Material for the task:
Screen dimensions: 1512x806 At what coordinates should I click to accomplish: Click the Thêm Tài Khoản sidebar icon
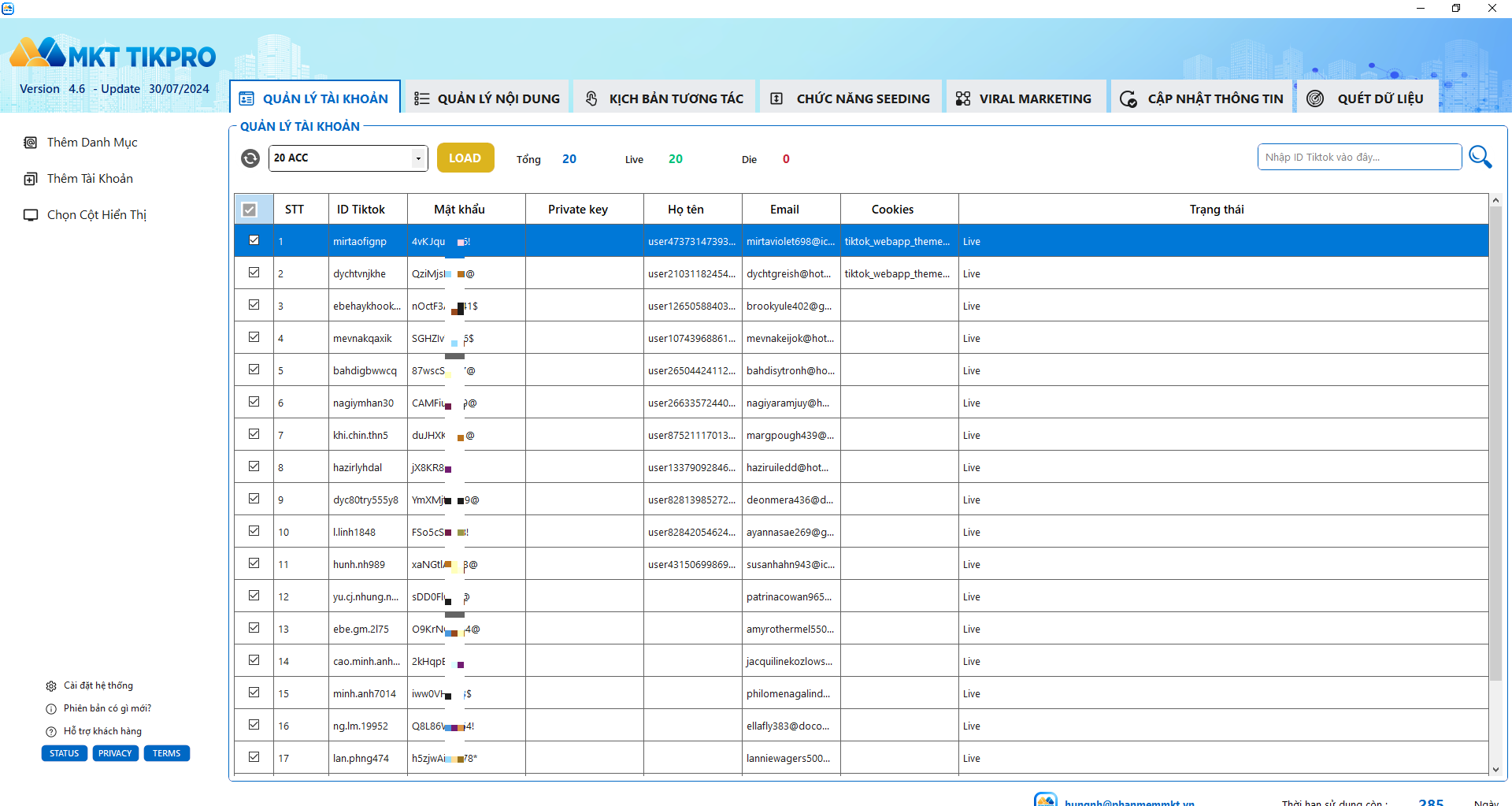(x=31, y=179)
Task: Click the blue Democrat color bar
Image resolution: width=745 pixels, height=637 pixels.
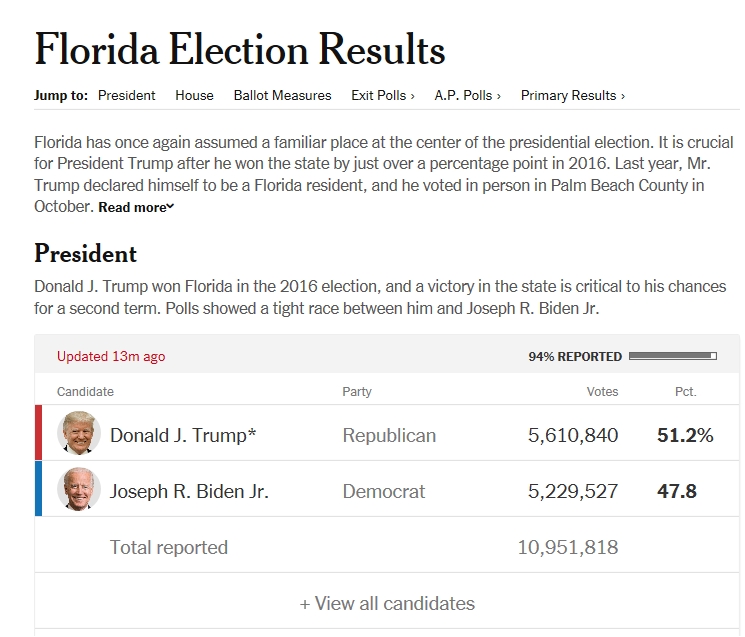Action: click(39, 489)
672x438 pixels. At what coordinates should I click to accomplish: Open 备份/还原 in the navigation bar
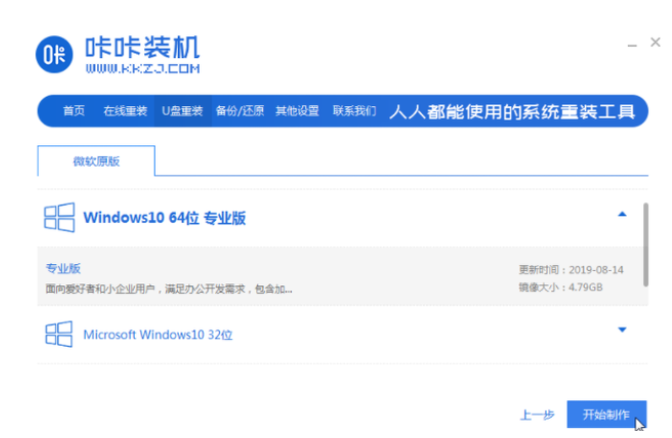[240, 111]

Try it: The answer should be an exact copy of the material, with its pictures removed.

Solution for this task:
Screen dimensions: 1512x806 At what coordinates should I click to accomplish: Click the Thêm Tài Khoản sidebar icon
(x=31, y=179)
Task: Click the blue Democrat color bar
Image resolution: width=745 pixels, height=637 pixels.
Action: click(39, 489)
672x438 pixels. At what coordinates should I click to accomplish: Open 备份/还原 in the navigation bar
[240, 111]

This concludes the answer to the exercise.